In the 56-12 vote by which the bill cleared the Assembly on June 8, 1978, when Torres was still an Assemblyman, it also won aye votes from such stalwart and conservative Republicans as Mike Antonovich, William Dannemeyer, Frank Lanterman and then-minority leader Carol Hallett.

Reminded that such lawmakers as Antonovich voted on the measure with Torres, Quackenbush spokeswoman Lynne Andersen said: “We’re not running against Mike Antonovich. If Torres really wanted to be sure that no sex offenders were teaching in our public schools, he would have voted against this bill.”

Quackenbush has also joined with three other candidates in joint ads portraying them as crime fighters and ignoring the usual functions of the elective jobs they seek.

They are Republican legislators Bill Jones and Cathie Wright, running for secretary of state and lieutenant governor, respectively, and Maureen DiMarco, a Democrat who is part of the Wilson Administration and who is running for the nonpartisan office of state superintendent of public instruction.

Each said the ads were justified.

John Theiss, a spokesman for the Wright campaign, said that the election of four more Republicans to the state Senate would deadlock the body at 20 Republicans and 20 Democrats, and Wright, as lieutenant governor, would then have “an almost daily opportunity” to cast tie-breaking votes to extend the death penalty and put additional curbs on criminals.

Advertisement

Rob Lapsley, campaign manager for Jones, said his candidate was author of the “three strikes” legislation and knows the electorate will appreciate it if he mentions it.
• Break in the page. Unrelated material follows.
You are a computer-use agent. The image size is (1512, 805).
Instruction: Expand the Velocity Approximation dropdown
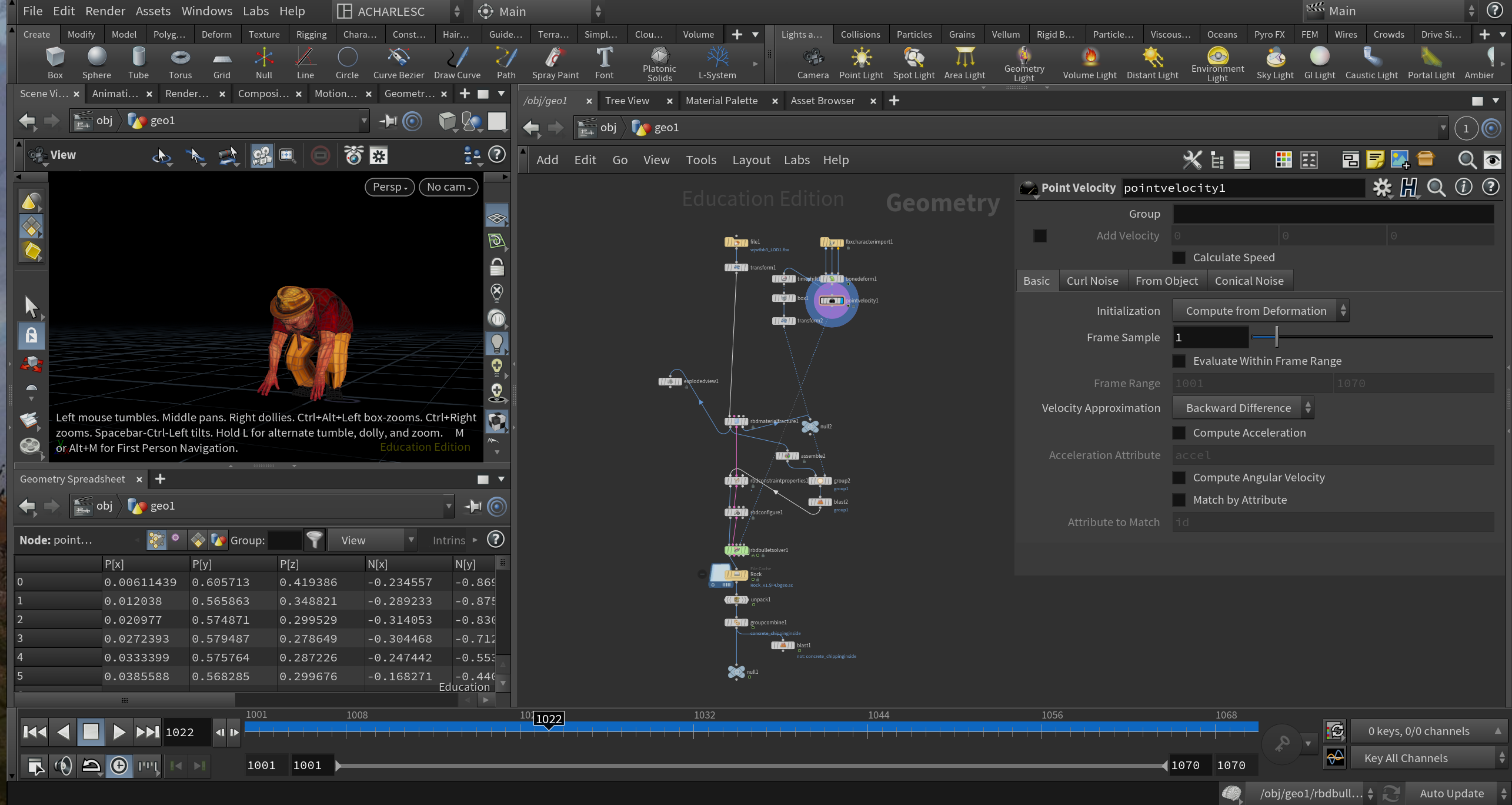click(1243, 408)

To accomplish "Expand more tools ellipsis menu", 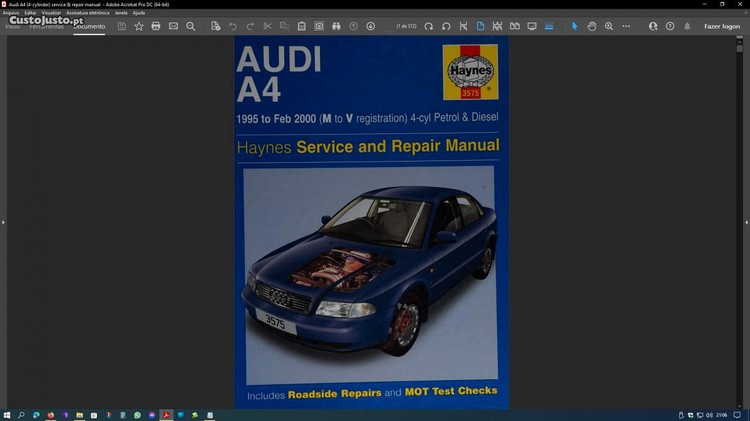I will pos(627,26).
Ron Smith, campaign manager for DiMarco, said his candidate didn’t have enough money for ads of her own and thereby had to join with the others. “We would love to be doing our own spot, but it’s a question of economics,” he said. “Besides, we find that in our case the voters are most concerned about school safety.”

For Quackenbush, Andersen said, “I certainly think that Art Torres denying his voting record to such an extreme indicates that he feels that crime is an important issue to California voters.”

Torres campaign manager Darrio Frommer responded that there are at least three “Quackenbush lies” in the crime ads, to which Torres is obliged to respond.

“He has refused all joint appearances with Art,” Frommer noted of Quackenbush. “He doesn’t talk to consumer groups. He only talks to insurance people.”

The outgoing insurance commissioner, John Garamendi, observed that Quackenbush’s ads refer to “20-year-old bills,” not only about sex and drug offenders, but also workers’ comp.

Advertisement

“Chuck Quackenbush has sold out to the insurance industry, so he cannot talk about insurance issues,” Garamendi said. “They have paid the piper in massive campaign contributions to him, and he’ll play their tune. So his crime ads are a smoke screen.”

Andersen, of the Quackenbush campaign, responded: “I think that Art Torres and John Garamendi are seeing that their liberal pasts are catching up to them and are afraid for the voters to know the truth. They’re actively trying to distort the degree of the offense in this legislation.”

But the bill’s original author, Richard Alatorre, now a Los Angeles city councilman, said his measure was “an innocuous bill” and the Quackenbush campaign’s attempt to make something out of it was “at best, dishonest and deceiving.”

“Right at the end of a campaign, you are going to distort the truth,” he added. “This is very typical, and obviously I guess Quackenbush knows he’s behind.”